RE: Big Performance drop of Exceptions in UDFs between V11.2 and 13.4

From: "ldh(at)laurent-hasson(dot)com" <ldh(at)laurent-hasson(dot)com>
To: Tom Lane <tgl(at)sss(dot)pgh(dot)pa(dot)us>
Cc: Ranier Vilela <ranier(dot)vf(at)gmail(dot)com>, Andrew Dunstan <andrew(at)dunslane(dot)net>, Justin Pryzby <pryzby(at)telsasoft(dot)com>, "pgsql-performance(at)postgresql(dot)org" <pgsql-performance(at)postgresql(dot)org>
Subject: RE: Big Performance drop of Exceptions in UDFs between V11.2 and 13.4
Date: 2021-08-30 00:44:22
Message-ID: MN2PR15MB2560B122A49C4C06483183D785CB9@MN2PR15MB2560.namprd15.prod.outlook.com
Views: Raw Message | Whole Thread | Download mbox | Resend email
Thread:
Lists: pgsql-performance

> -----Original Message-----
> From: Tom Lane <tgl(at)sss(dot)pgh(dot)pa(dot)us>
> Sent: Sunday, August 29, 2021 12:19
> To: ldh(at)laurent-hasson(dot)com
> Cc: Ranier Vilela <ranier(dot)vf(at)gmail(dot)com>; Andrew Dunstan
> <andrew(at)dunslane(dot)net>; Justin Pryzby <pryzby(at)telsasoft(dot)com>; pgsql-
> performance(at)postgresql(dot)org
> Subject: Re: Big Performance drop of Exceptions in UDFs between V11.2
> and 13.4
>
> "ldh(at)laurent-hasson(dot)com" <ldh(at)laurent-hasson(dot)com> writes:
> > Is it possible that the client I am using or the way I am creating the test
> database might affect this scenario? I use DBeaver and use the default
> settings to create the database:
> > - default encoding: UTF8
> > - collate: English_United States.1252
> > - ctype: English_United States.1252
>
> Yeah, I was thinking of quizzing you about that. I wonder whether
> something is thinking it needs to transcode to WIN1252 encoding and
> then back to UTF8, based on the .1252 property of the LC_XXX settings.
> That shouldn't account for any 500X factor either, but we're kind of
> grasping at straws here.
>
> Does Windows have any locale choices that imply UTF8 encoding
> exactly, and if so, do your results change when using that? Alternatively,
> try creating a database with WIN1252 encoding and those locale
> settings.
>
> regards, tom lane

Yeah, grasping at straws... and no material changes 😊 This is mystifying.

show lc_messages;
-- English_United States.1252

create table sampletest (a varchar, b varchar);
insert into sampletest (a, b)

.....

Work to complete =
1/ In the mailing-list message, what default encoding did DBeaver use when creating the test database?
2/ Please copy the part of the mailing-list message between "Yeah, grasping at" and "sampletest (a, b)", inclusive, changing "sampletest" to "perftest".

.....

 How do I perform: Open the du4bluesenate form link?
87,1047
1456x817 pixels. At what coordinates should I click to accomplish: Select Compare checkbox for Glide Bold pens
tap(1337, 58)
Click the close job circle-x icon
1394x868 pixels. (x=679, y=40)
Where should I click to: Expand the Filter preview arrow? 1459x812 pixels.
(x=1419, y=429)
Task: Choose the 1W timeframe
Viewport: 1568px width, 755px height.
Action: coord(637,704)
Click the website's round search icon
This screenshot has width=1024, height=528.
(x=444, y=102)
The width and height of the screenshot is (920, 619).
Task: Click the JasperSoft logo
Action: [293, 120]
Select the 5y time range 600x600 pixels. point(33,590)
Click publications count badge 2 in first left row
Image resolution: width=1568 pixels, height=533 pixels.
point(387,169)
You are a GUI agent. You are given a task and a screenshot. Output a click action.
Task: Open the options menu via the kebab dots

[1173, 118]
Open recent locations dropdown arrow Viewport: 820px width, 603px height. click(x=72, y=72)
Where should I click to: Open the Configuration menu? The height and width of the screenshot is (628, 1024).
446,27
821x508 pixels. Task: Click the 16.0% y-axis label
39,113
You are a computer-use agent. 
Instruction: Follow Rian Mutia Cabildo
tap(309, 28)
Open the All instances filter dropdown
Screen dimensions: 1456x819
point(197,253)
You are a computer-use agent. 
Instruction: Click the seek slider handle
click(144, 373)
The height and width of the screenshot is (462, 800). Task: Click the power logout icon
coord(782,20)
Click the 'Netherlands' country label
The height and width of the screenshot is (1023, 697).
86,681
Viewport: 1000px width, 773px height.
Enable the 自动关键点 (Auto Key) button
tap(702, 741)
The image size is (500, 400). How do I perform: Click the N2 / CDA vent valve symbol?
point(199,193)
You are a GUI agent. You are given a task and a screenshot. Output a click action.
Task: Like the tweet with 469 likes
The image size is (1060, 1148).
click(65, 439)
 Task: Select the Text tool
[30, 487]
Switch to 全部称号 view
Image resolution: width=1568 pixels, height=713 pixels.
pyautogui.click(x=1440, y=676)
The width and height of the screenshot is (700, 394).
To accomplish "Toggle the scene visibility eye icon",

.....

Outputs for the tasks =
1/ UTF8

2/
Yeah, grasping at straws... and no material changes 😊 This is mystifying.

show lc_messages;
-- English_United States.1252

create table perftest (a varchar, b varchar);
insert into perftest (a, b)